Modification: LC Engineering Turbo Kit Last Updated: Thursday, July 19, 2007
After years of research, debating and not getting the power out of the engine I wanted I went ahead and installed a turbo kit. The quality of the LC Engineering Turbo Kit was good overall, but there were some issues worth mentioning.
Quality:
This was by no way a bolt on kit. There was some level of fabrication involved as well (expected). After reading the poor instructions the AFM wasn't even addressed as far as how to fit it up with the turbo kit. The exhaust downtube shipped had a small hole in it so I had to have a replacement shipped to me. The downtube also hit the IFS bolt. The air intake tube that goes from the turbo to the throttle body wasn't quite long enough so that had to be modified. The supplied oil line hose was too short so I had to go buy some.
Installation:
First to do was the oil lines. The return line was the more difficult. The oil pan had to come off. To do that the front diff and cross brace had to be unbolted. With the diff out of the way the oil pan could be pulled out. A fitting had to be welded onto the oil pan and then the oil pan, diff and cross brace could all be put back on.
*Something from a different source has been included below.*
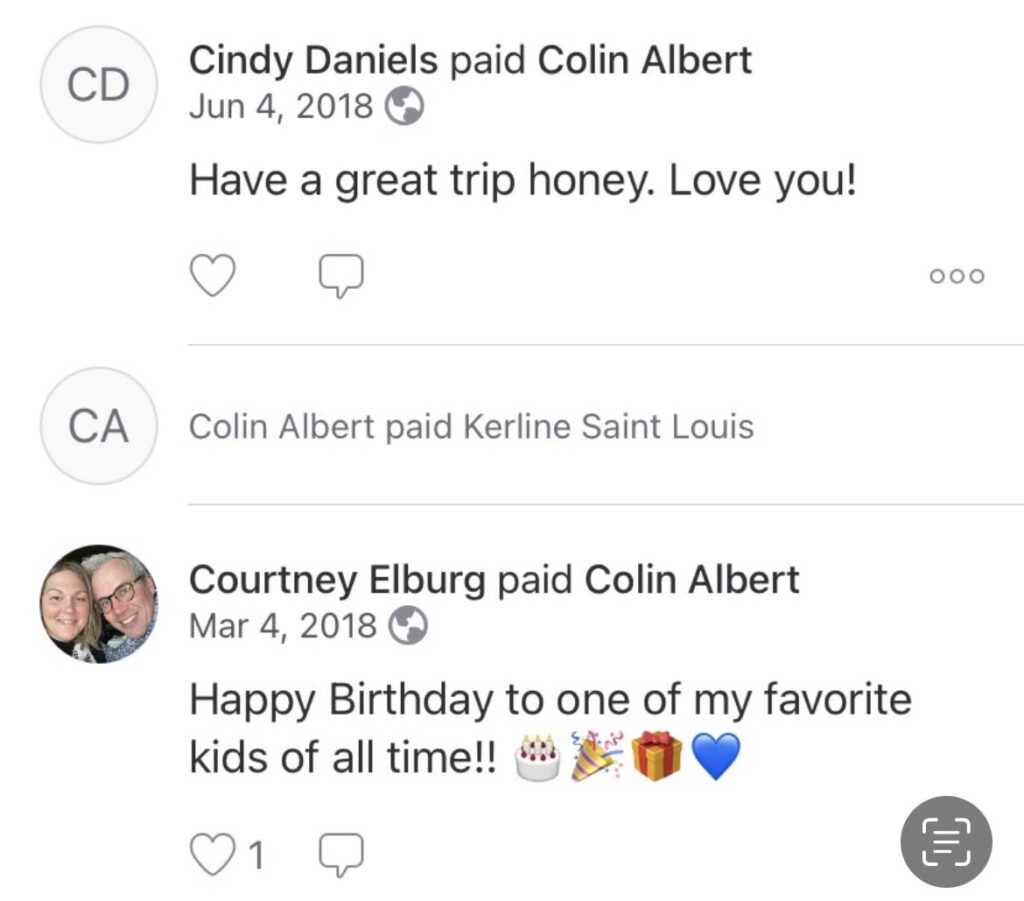Tap the globe privacy icon beside Jun 4, 2018
Screen dimensions: 1024x901
[x=405, y=106]
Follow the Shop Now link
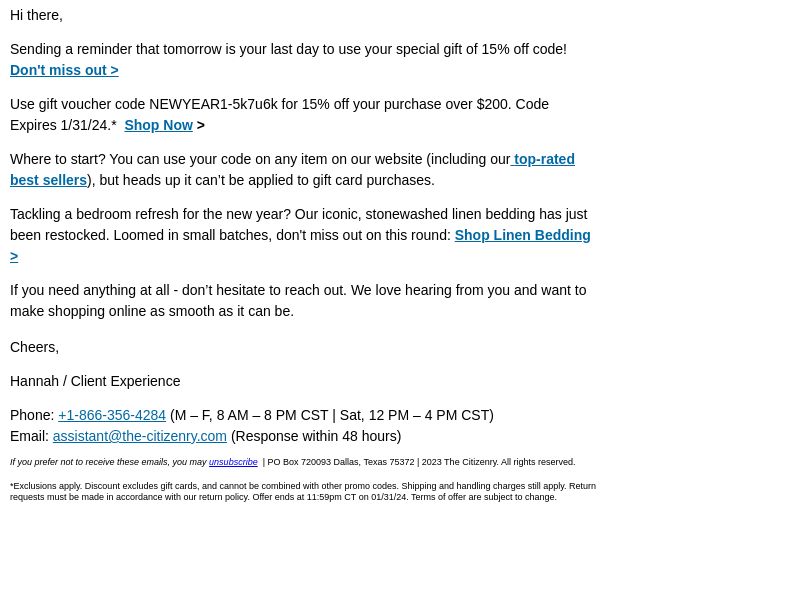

Next the return line had to be routed in such a way that it wouldn't melt from touching the turbo header. The in line oil hose wasn't very difficult, but the hose was too short so I had to go buy some longer hose. To tap into the oil from the engine I had to make an aluminum adapter to attach two oil pressure sensors and the oil in line. With all the oil lines routed and attached to the engine it was time to move on to the next step.
It was time bolt on the turbo header, turbo and exhaust downtube to see how they fit. The header and turbo went on fine, but the downtube hit the IFS bolt. When the suspension was moved up and down it rubbed on it. In the end I had to enlarge the bolt holes on the header and downtube to be able to rotate it enough in such a way that it wouldn't hit the IFS bolt. This is also when I noticed the hole in the downtube. LC did ship out a new one and I sent the bad one back, but this was an annoyance that I shouldn't have had to deal with. Once everything was bolted on and tightened the clearance for the IFS bolt was about an 1/8 in. which wasn't great, but it worked. It was also at this point that I removed the power steering hose and had a new one made that was shorter and didn't get in the way of the turbo and header.
I was now able to attach the oil lines to the turbo and the air intake tube. The fit for the intake tube wasn't to my liking. It was a little on the short side and caused the rubber L-bend tubes to not fit as well. I added some length to two places on the intake tube and then it fit nicely. It was also at this time that I had to attach the AFM to the turbo. The instructions said nothing as far as how to attach it so I had to do some planning of my own. Luckly I already had a Downey Air Intake and I was able to use part of that which made it easier. It was a tight fit, but I got the AFM and air filter in with barely enough room to take off the air filter.
All that was left now was to attach the downtube to the exhaust. The old exhaust didn't mate up to the new downtube, which wasn't much of a suprise. I had to cut apart my old exhaust, add some tube and weld on some flanges. Then it was time to check over everything and fire it up.
Testing & Tuning:
The engine runs with about 2 psi, which is what the wastegate is currently set to. At full throttle the engine is running real lean. After maxing out the adjustability of the AFM it still runs lean, but not as bad. I most likely will need to get a 5th injector to address the issue of not enough fuel. The truck is still driveable, but I need to be careful and not run full throttle for long times. The truck definately has more power, but I wont know how much until I do a dyno run and I wont do that until I get the engine running correctly.